Photo courtesy Yarmouth-Dennis Red Sox

     Now 20 years after managing the Gatemen, this spring Mike Roberts became the field manager of the Cotuit Kettleers. And Brian, the former batboy, is 26 and the leadoff hitter and second baseman for the Baltimore Orioles.

     Mike Roberts replaced Garrett Quinn at the Kettleers’ helm. Quinn, who opened last season with 13 straight wins and a playoff berth was married last August and has taken on new job responsibilities.

     A native of Kingsport, Tenn., the 54-year-old Roberts has made his mark on all levels of baseball over the years. He went to the University of North Carolina where he earned undergraduate and graduate degrees in physical education. He was a catcher for the Tar Heels, was drafted by the Kansas City Royals, and played two full seasons and part of a third in the minor leagues before asking for his release to pursue his master’s degree.

     At the age of 26, Roberts became head coach at North Carolina and from 1976 to 1998 led the baseball team to five Atlantic Coast Conference regular-season titles, four ACC tourney crowns and a pair of College World Series appearances. The next two years, he coached and was assistant athletic director at UNC-Asheville. All totaled, his teams made nine NCAA postseason appearances.


Cotuit Kettleers’ new manager Mike Roberts is happy to be managing “over the bridge” for the first time in the Cape Cod Baseball League.
Photo by Don Sherlock

     He was offered the athletic director post at Florida Southern, but felt that would take him too far away from the field and the student-athletes.

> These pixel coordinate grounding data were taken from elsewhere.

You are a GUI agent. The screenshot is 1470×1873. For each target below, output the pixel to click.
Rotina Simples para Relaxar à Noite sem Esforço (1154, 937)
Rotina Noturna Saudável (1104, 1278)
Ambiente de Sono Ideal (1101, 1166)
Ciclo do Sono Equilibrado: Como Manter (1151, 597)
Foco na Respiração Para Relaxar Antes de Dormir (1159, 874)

Instead, he decided to go after a doctorate degree in sports administration at the University of New Mexico, "semester by semester. I want to be a faculty member in sports administration in the next two to three years," he says. "I relate to students. But when the athletes tell me it’s too hard to do studies and play sports, I tell them I’m 54 and I’m still doing it so they can too. It gets their attention."

     Son Brian’s big break after being drafted by the Orioles in 1999, came when another former Cape Leaguer, Mike Bordick, was injured in June 2001. Bordick had been drafted in 1986, the same year he starred for the Yarmouth Dennis Red Sox. His father says Brian has made the most of his opportunity to play with the Orioles. Through Sunday’s games, Brian was batting .260 with 18 doubles, 18 runs batted in and 20 stolen bases. "It shows there’s still hope for the little guy in this sport," the proud father says of his 5-9, 175-pound son. "That if you’re just an average size, you can still reach your dreams."

     Roberts and his wife Nancy also have a 29-year-old daughter, Angela, a CPA in Dallas, so they have had plenty of travel opportunities.

     His goal as Kettleers field manager is "to give players a great experience playing in the league and to return home energized by their experience."

     Looking forward to his third Cape League season, he speculates, "Probably our best player will be Justin Maxwell, who was drafted but didn’t play at the University of Maryland this season because of an injury. And we have a young man from Florida International named Dennis Diaz who is a real speedster. I like to run too." No doubt Roberts is hoping Diaz will follow in Brian’s footsteps, stealing bases.

     “I’m happy," muses Roberts. "I’m finally managing OVER the bridge," perhaps proving it’s worth waiting to cross your bridges — until you come to them.